It's turtles all the way down!
...
After a wild thunderstorm last night, today the weather was pretty mild.
My on-call week continues. Last night was a shocker.
One slaker faulted, so I brought the standby online remotely, which performed fine for about 40 minutes, before faulting as well...
So I drove into the plant, eyeing the approaching thunderhead over the sea to the west as it moved onshore.
I found the first slaker's feed belt had seized. I was able to free it by hand with some coaxing. I restarted the plant on that slaker, before moving to the next:
Which was the proverbial nightmare. Completely packed up with slaked lime in the lower section, and powdered lime in the top.
I cleaned it all up, which took over an hour, and diagnosed the problem. Somebody had left just one valve closed that should have been open...
The plant was running sweet again, pH correction functioning okay; the first slaker was performing well. I was just about to leave to come home when the centrifuge shut down at the sludge plant.
Both the duty and standby feed pumps had faulted.
Right.
So down I go to the sludge plant to see what was going on.

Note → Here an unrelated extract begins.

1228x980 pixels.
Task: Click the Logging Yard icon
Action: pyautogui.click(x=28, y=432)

I tried flushing out the pipework leading into the pumps, to no avail.
It was clear there was a blockage somewhere in the inlet pipe, but there was no way I could dismantle and clear it out then and there.
Because,
Remember that thunderstorm I remarked on earlier? It had just rolled in overhead, with a fury heretofore unseen.
As I write, I'm reading that there were approximately 300,000 lightning strikes around the city from this storm.
Very electrically active.
It was quite a spectacular light show. Pounding rain and a brief moment of hail in the maelstrom. This kept up for about half an hour.

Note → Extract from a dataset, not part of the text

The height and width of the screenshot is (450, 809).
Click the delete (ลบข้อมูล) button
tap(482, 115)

One thing that I feel we can universally agree upon as human beings, is how we all love to sit and experience a thunderstorm in a safe, dry space, whenever the opportunity arises.
Watching lightning through a window, or from a porch, patio or verandah. Listening to the raindrops on the roof overhead, the bassy rumble of distant thunder. Or the sudden startling aural explosion of a lightning bolt discharging very close by.
I witnessed one such strike last night.
So good.
There was a short power outage and/or spike at around 11:30PM, which caused issues with the plant control system.
It meant I had to go through the site checking and resetting pumps, valves, air compressors, the polyelectrolyte batching system and one of the six flocculators we're currently using.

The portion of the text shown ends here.